Regioselectively substituted cellulose mixed esters synthesized by two-steps route to understand chiral recognition mechanism and fabricate high-performance chiral stationary phases.

It is challenging to design and fabricate new and high-performance cellulose-based chiral stationary phases (CSPs), due to the indistinct chiral recognition mechanism and the inherent difficulty to control the structure of cellulose derivatives. Herein, taking advantage of the high regioselective benzoylation of cellulose in 1-allyl-3-methylimidazolium chloride, a series of regioselectively substituted cellulose mixed esters, cellulose 6-benzoate-2,3-phenylcarbamate, are directly obtained by a facile two-steps route without protecting and deprotecting process.
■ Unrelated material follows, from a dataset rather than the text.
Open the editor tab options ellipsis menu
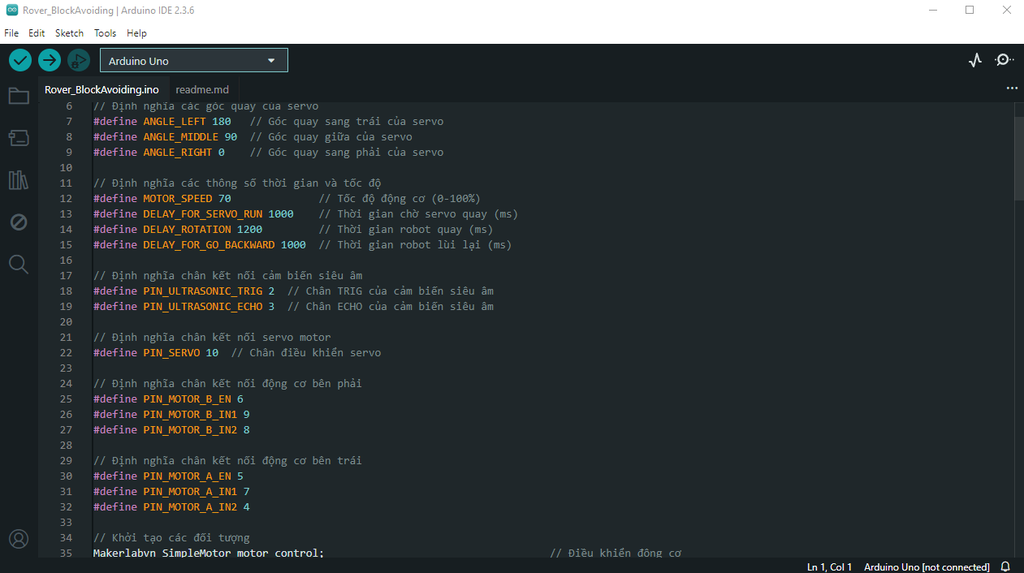point(1012,88)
The resultant cellulose mixed esters exhibit high chiral recognition capability. In particular, when the benzoate group has an electron-donating substituent on phenyl ring, such as 4-tert-butyl group, the corresponding regioselectively substituted cellulose mixed esters have much better enantioseparation capability than cellulose tri(3,5-dimethylphenylcarbamate), which is commercially available as Chiralcel OD column, one of the most powerful CSPs. More importantly, via adjusting the chemical structure of cellulose derivatives and adding a post-treatment process to optimize their chiral recognition properties, the chiral recognition mechanism is clearly revealed. The synergy of the hydrophobic helical conformation, weak hydrogen-bond donating ability and appropriate distribution of substituents of cellulose derivatives is essential to fabricate high-performance CSPs.